The Result: The Multimodal Execution Engine
Spotting the opportunity is only half the architecture; executing it is where Shadow truly separates itself.
Shadow doesn’t just summarize notes. It is a smart delegator. Once its Orchestrator agent isolates a valid project from our brainstorms, it routes the task to specialized sub-agents. Within 20 minutes of hanging up the phone, Shadow drops the tangible results directly into my DMs.
And those outputs go far beyond basic code scaffolding:
Live Demos: If we discussed a web app, Shadow writes the logic and deploys a functional proof-of-concept directly to Vercel, handing me the live URL.
Business Logic: If we mapped out a workflow, Shadow generates the necessary spreadsheets, formats the formulas, and populates the data.
Communications: If the idea requires outreach, Shadow drafts the emails and prepares the documentation.
Visuals & Mockups: Because Shadow is multimodal, if an idea needs a UI mockup, a diagram, or a conceptual art piece, it hooks into Gemini’s image generation capabilities to create high-fidelity visuals to accompany the code.
It is difficult to overstate how much this changes the creative cycle. By the time the brainstorming call is over and you sit back down at your desk, the prototype, the spreadsheet, and the mockups are already waiting for review.
Proactive Alerting: The AI That Taps You on the Shoulder
Because Shadow is persistent, it acts as a proactive guardian of my projects. It has a configurable heartbeat that fires every 30 minutes, checking the active environment.
If it’s researching a topic we discussed and hits a dead end, or if it finds a critical piece of missing documentation, it doesn’t wait for me to ask about it. It flags the issue, compiles the context, and sends me a proactive email alerting me to the roadblock.
Persistence and State: The “Dream Routine”
To make intelligent architectural decisions across all these mediums, Shadow needs to remember what we discussed last week. Standard LLMs suffer from context amnesia, so we built a hierarchical memory distillation system.
Every night at 3:00 AM, Shadow runs its “Dream Routine.” (Read article below)
It reads the active daily logs and distills the core decisions, commitments, and active project contexts into a highly compressed < 5KB long-term memory file. This means when I mention casually in a Tuesday voice chat, “Let’s make sure our apps use dark mode by default,” Shadow inherently applies that rule to a Vercel deployment it builds on a Friday.
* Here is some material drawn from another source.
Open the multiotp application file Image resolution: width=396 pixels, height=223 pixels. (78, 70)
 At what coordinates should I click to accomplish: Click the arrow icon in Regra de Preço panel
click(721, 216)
(As a testament to this long-term state management, Shadow also runs a paper trading account in the background. Using a triad of sub-agents, it constantly monitors market data and executes algorithmic trades - currently turning a nice profit entirely on its own).
I built Shadow because ideas shouldn’t die just because the call ended. By combining a rigid memory architecture with smart delegation, multimodal generation, and live deployment access, we’ve essentially automated the hardest part of any project: starting.